Both of them can be used in text generation. Given a prompt, autoregressive models can keep feeding the so far generated tokens as the conditional in the conditional probability and diffusion models by appending a chunk of masked tokens at the end of the prompt.

the problem

One of the challenges of DLM training is performance gap between diffusion and autoregressive. Arguably, this is mostly because autoregressive is conditioning on more and more tokens as it goes, that is, the context $x_{<i}$ in the conditional probability $p(x_i\mid x_{<i})$ gets bigger and bigger as it goes, whereas the partially clean sequence $\tilde{x}$ in DLMs stays constant (although there are remasking strategies that tries to mitigate this problem). However, at the same time, DLMs are faster because they are generating more tokens in a single pass instead of one by one like autoregressive.

changing the probability distributions

Many research endeavors have tried closing this gap by introducing new ways to train DLMs. In the same spirit, we are trying to see if the probability distribution from which tokens are masked would give us any performance gains or if there are any behaviors worth observing with respect to them. The idea of doing this came from the idea of how marginal probability can be obtained from different amount of contexts; we then ask

During training, how much masking leads too little context and how little masking leads to too many context such that it hurts generalization

methodology

Let our training minibatch be $\mathcal{D} \in \mathcal{V}^{B \times T}$ where $B$ is batch size and $T$ is token length. As our baseline, we adopt the DLM training method of LLaDa (Nie et al., 2025), which, for each sequence $i \in \{1,2,\dots, B\}$ , we sample $p_i \sim \mathrm{Uniform}(\varepsilon,1)$ . And for each token $j \in \{1, 2, \dots, T\}$ we sample $r_{ij} \sim \mathrm{Uniform}(0,1)$ . Tokens are masked according to the following:

M_{ij} = \mathbf{1}(r_{ij} < p_i), \qquad M_{ij} \sim \mathrm{Bernoulli}(p_i)

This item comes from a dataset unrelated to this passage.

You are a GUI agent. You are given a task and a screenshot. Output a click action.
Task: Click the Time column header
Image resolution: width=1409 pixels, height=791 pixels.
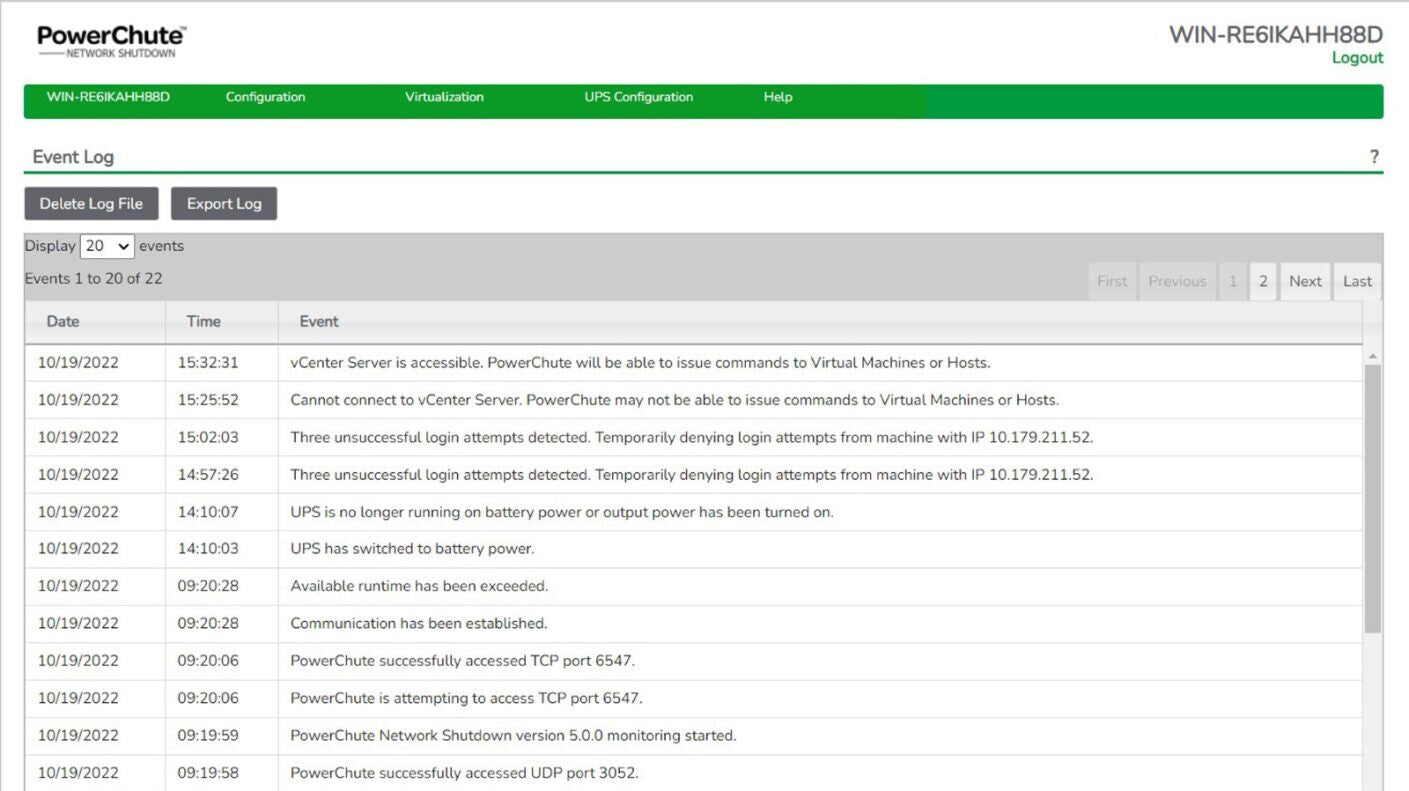click(x=203, y=321)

Where $M$ is the probability of a token being masked. Consequently, we have $C$ which is the number of tokens masked in a sequence.

C_i = \sum_{j=1}^{T} M_{ij}, \qquad C_i \mid p_i \sim \mathrm{Binomial}(T, p_i).

but in our study…

In our study, instead of sampling $p_i \sim \mathrm{Uniform}(\varepsilon, 1)$ , we define a set of expected masking probabilities

\mathbf{w} = (0.15, 0.25, 0.5, 0.75, 0.95)

and, for each row in the training batch, we sample

p_i \sim \mathrm{Beta}(\alpha, \beta)

where $\alpha = w\kappa$ , $\beta = (1 - w)\kappa$ , and $\kappa > 0$ , such that

\mathbb{E}[p_i] = \frac{\alpha}{\alpha + \beta} = w

We conduct separate experiments for each $w \in \mathbf{w}$ . Which means our masking function now follows

M_{ij} \sim \mathrm{BetaBernoulli}(\alpha, \beta) \qquad C_i \sim \mathrm{BetaBinomial}(T, \alpha, \beta)

To illustrate this, we simulate masking for each $w$ with $B = 5000$ and $T = 512$ sequences and draw a histogram ( $w = \text{None}$ is the default setup).

alt text

We also investigate the effect of the spread of the distribution of the masked tokens. Specifically, we control $\kappa$ which affects the variance of $C_i$

\mathrm{Var}[C_i] = T\,w(1-w)\,\dfrac{\kappa + T}{\kappa + 1}

We also illustrate this using the same amount of $B$ and $T$ .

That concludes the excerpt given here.